Nightcrawler

Nightcrawlerfilm

Filmmakers seem to have it in for the news media nowadays. First there was Gone Girl, and now there is Nightcrawler, written and directed by Dan Gilroy. (There is also Kill the Messenger, about the media’s trashing of Gary Webb, which I have yet to see.)

Louis Bloom (Jake Gyllenhaal) is a petty thief living in Los Angeles. One night he sees a freelance camera crew filming an accident. He gets the idea that he might be able to make a living this way. He steals an expensive bicycle, and he takes it to a pawn shop and trades it in for a camcorder and a police scanner.
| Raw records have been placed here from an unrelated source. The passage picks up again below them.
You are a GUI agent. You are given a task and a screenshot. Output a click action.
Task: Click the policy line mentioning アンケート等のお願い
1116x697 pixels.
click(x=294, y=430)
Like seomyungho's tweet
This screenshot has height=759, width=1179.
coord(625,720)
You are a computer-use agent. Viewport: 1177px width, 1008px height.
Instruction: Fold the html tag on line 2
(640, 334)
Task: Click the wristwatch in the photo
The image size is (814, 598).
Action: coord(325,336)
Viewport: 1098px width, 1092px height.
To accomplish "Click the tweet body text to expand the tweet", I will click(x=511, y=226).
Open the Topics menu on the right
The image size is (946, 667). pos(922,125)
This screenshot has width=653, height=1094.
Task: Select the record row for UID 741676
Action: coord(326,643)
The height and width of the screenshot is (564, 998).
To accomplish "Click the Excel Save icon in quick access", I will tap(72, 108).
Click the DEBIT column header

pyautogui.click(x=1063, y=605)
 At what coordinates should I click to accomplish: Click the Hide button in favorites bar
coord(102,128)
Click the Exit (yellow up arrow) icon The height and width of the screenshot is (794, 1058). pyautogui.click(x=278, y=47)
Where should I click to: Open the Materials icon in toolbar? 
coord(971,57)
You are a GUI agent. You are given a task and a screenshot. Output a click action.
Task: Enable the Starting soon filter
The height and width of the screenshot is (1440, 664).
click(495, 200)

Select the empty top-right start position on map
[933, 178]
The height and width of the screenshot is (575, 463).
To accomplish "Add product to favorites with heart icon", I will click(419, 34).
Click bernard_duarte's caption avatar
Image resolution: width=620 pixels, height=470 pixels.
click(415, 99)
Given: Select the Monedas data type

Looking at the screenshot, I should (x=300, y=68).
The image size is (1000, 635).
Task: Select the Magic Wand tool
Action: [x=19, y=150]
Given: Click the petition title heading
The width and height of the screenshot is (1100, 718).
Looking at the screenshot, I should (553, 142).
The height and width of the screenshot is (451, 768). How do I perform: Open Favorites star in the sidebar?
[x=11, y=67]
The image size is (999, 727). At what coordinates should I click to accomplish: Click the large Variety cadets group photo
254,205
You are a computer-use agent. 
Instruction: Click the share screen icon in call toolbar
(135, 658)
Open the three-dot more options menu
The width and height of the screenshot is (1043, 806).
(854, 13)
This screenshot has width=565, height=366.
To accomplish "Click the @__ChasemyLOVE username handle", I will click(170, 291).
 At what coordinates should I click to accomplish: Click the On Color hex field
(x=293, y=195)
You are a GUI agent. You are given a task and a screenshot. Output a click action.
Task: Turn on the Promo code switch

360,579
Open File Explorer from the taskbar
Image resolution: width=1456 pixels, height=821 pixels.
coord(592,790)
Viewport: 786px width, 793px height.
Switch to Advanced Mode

He struggles at first, but then he manages to get some graphic footage of a crime scene. He takes it to a local TV station. The station manager, Nina Romina (Rene Russo) buys the film, and she offers him advice on what things to look for. Louis then hires an assistant, Rick (Riz Ahmed). Louis sees an enormous opportunity for himself when he arrives at a home invasion before the police do.

Louis Bloom speaks in a mixture of self-help cliches and technocratic jargon. At times he sounds almost as though he were giving a TED talk. (I have had bosses who have said some of the same things to me that Bloom says to people.) He is an embodiment of our society’s penchant for hype and boosterism. Yet underneath his glib facade is a man with no empathy for other people, who is willing to commit murder just to get ahead. The film implies that it is these very qualities that make it possible for Louis to be so successful at what he does.

Nina tells Louis that her station promotes the idea that urban crime is spreading into suburban areas. She tells him that she prefers him to cover crimes in wealthy neighborhoods in which the victims are white. She is open and honest about the station’s fearmongering.

Nightcrawler is a powerful indictment of the news media.